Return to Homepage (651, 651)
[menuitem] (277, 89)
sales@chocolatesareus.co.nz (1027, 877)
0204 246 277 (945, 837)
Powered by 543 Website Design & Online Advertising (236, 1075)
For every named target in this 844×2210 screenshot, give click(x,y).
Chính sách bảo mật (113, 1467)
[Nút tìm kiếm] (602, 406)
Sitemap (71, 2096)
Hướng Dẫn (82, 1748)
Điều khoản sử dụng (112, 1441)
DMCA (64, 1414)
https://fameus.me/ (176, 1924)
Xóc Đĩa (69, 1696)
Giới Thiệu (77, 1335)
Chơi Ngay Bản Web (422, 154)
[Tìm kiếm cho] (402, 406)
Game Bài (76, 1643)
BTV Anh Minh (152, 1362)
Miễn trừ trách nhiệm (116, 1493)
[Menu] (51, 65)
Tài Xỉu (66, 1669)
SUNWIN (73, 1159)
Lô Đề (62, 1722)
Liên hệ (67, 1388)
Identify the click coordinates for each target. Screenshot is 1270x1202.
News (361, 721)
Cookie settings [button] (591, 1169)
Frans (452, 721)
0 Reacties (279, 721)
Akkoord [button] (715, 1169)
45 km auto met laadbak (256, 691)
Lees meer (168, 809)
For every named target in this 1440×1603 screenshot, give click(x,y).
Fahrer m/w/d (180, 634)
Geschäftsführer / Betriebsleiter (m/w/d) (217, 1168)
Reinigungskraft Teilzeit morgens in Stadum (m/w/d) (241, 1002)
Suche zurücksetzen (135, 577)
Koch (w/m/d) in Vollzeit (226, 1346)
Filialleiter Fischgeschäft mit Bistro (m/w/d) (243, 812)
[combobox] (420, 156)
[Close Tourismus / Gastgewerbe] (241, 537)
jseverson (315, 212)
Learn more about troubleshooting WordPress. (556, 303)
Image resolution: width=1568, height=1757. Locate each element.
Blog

- [Exercise directions] Reproduce word for word the lines of the data above, from the line containing "Geschäftsführer / Betriebsleiter" through the last line, both ends included.

- [Written answer]
Geschäftsführer / Betriebsleiter (m/w/d) (217, 1168)
Reinigungskraft Teilzeit morgens in Stadum (m/w/d) (241, 1002)
Suche zurücksetzen (135, 577)
Koch (w/m/d) in Vollzeit (226, 1346)
Filialleiter Fischgeschäft mit Bistro (m/w/d) (243, 812)
[combobox] (420, 156)
[Close Tourismus / Gastgewerbe] (241, 537)
jseverson (315, 212)
Learn more about troubleshooting WordPress. (556, 303)
Image resolution: width=1568, height=1757. Locate each element.
Blog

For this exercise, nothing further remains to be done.